Wednesday, January 15, 2020

Define Use Case and Actor in Use Case Diagram. For the case study given below identify all the actors, use cases and relationship. Also, draw use case diagram.



XYZ Hotel Information System.

 There are two types of customer: Tour-group customers and Individual customers. Both can book, cancel, check-in and check-out of a room by phone or via the Internet. There are booking process clerk and reception staff who manages it.
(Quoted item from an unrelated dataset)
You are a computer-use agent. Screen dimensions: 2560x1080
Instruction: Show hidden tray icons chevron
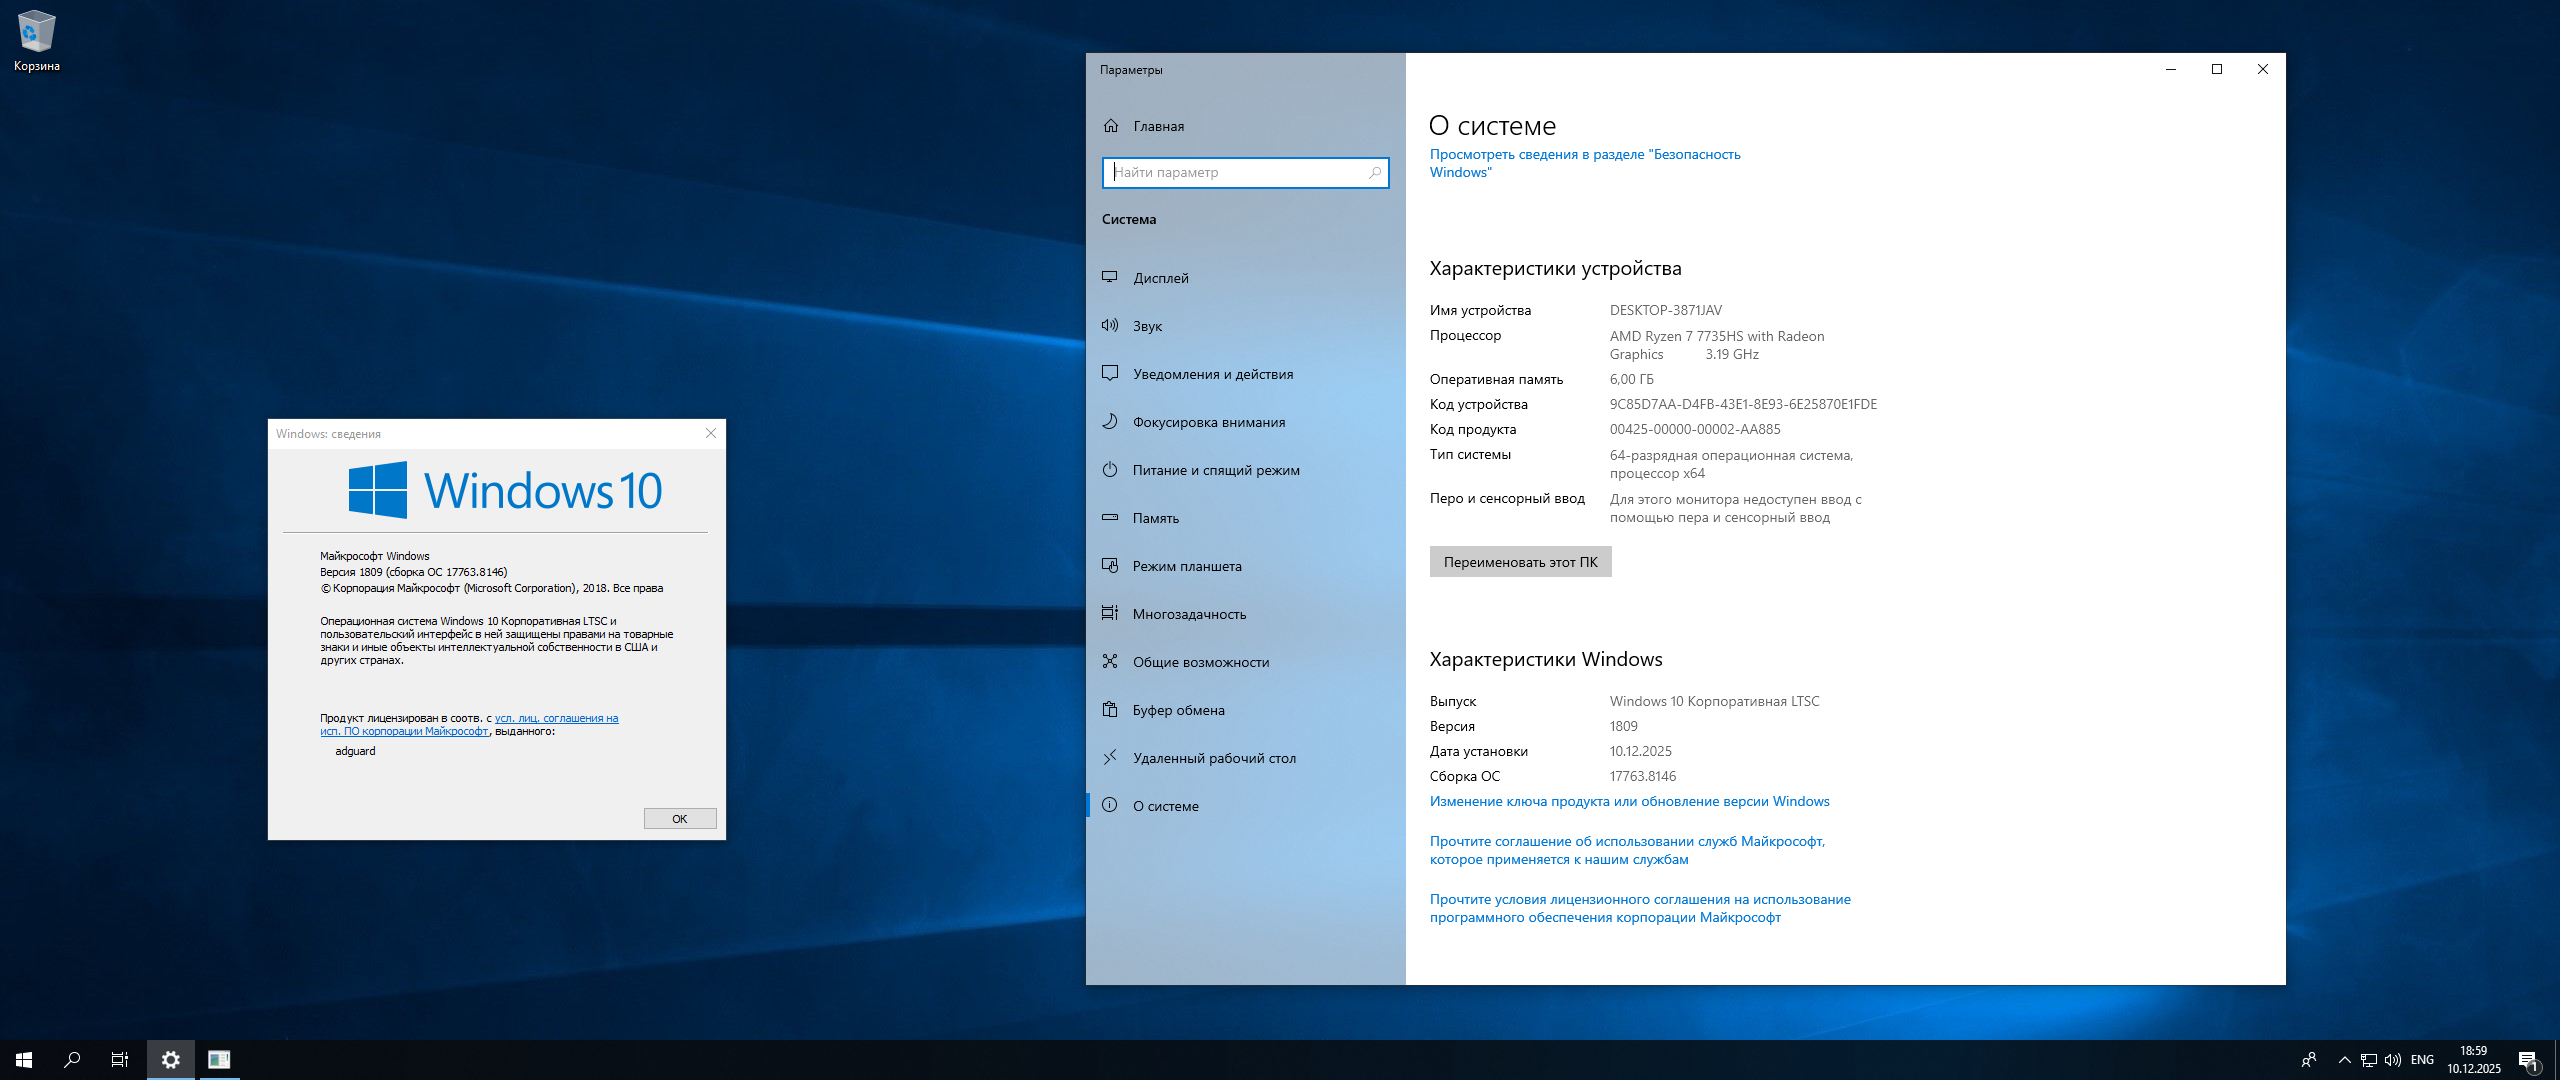(2344, 1059)

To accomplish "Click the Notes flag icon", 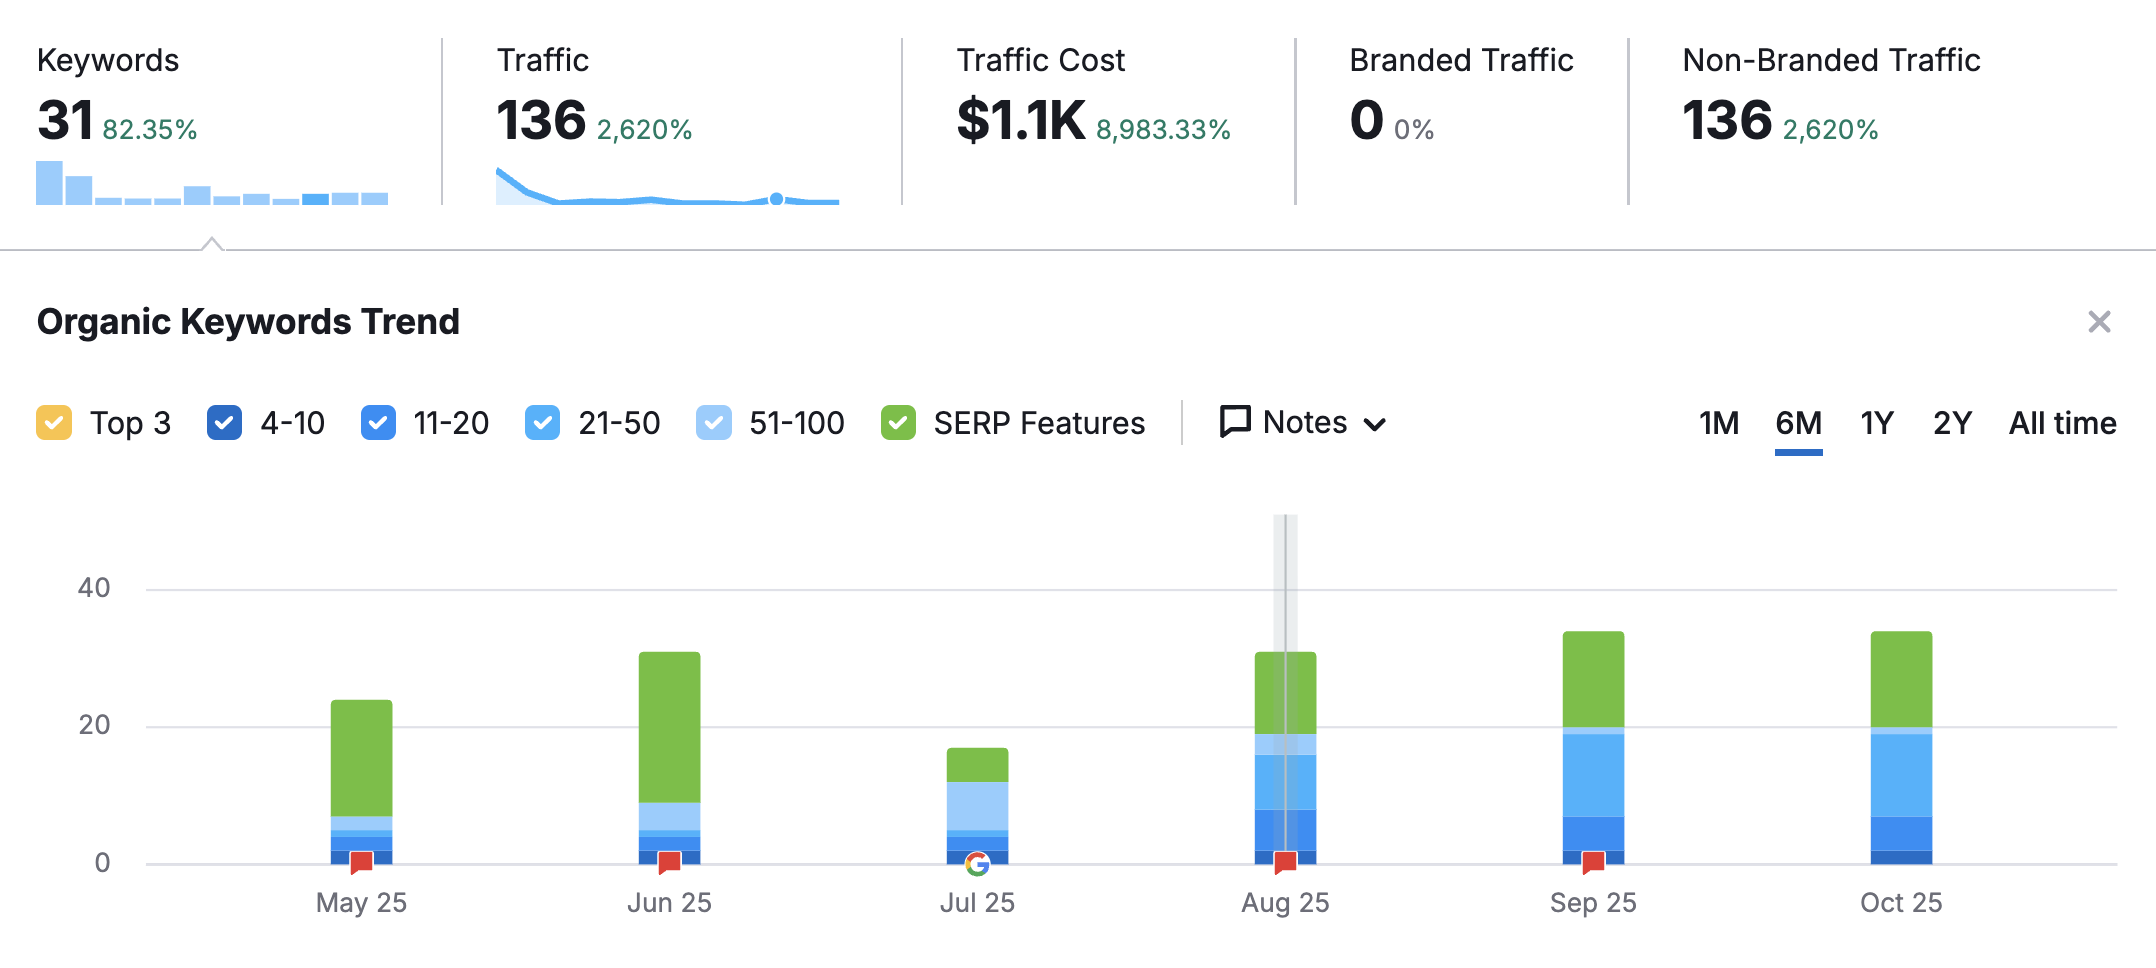I will pos(1234,422).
A customer can pay his bill by Credit card or pay utility bill.



customer <<extend>>

A generalization relationship to pay bill



 Use Cases


Use Case Diagram
- Use case diagram is a representation of a user's interaction with the system that shows relationship between the user and the different use cases in which the user is involved.
- It helps to identify, clarify and organize the system requirements.
- It describes the behavior of the target system from an external point of view.
- A use case diagram consists of following components:
1. Boundary
2. Actor
3. Use case
4. Relationship


Actor
- Actors are the entities that interface with the system.
- Actors are external to the system.
- They may be people, external hardware or other subjects.
- External actors may be primary, supporting and offstage actor.
- Primary actor has user goals fulfilled through services of system under development.
- Supporting actor provides service to system under development.
- Offstage actor has an interest in the behavior of use case.


Use Case
- It is a specification of a set of actions performed by a system which yields an observable result.
- It represents what the actors want your system to do for them.
- Each use case is a complete course of events in the system from a user perspective.


Relationships
1. << include >> relationship
- A usecase may contain functionality of another use case.
- It implies that the behavior of the included use case is inserted into the behavior of the including use case.
- It is expressed as a dotted line labelled << include >> beginning at base use case and ending with an arrow pointing to included use case.
2. << extend >> relationship
- Certain use case may be performed as part of another use case.
- It is optional.
- The base use case can complete without the extended use case.
- It changes the behavior of base use case.
- It implies that the behavior of a use case may be extended by the behavior of another use case.
3. Association
- It indicates the communication between an actor and a use case.
- It is represented by a solid line.
4. Generalization
- It is the relationship between general use case and a special use case.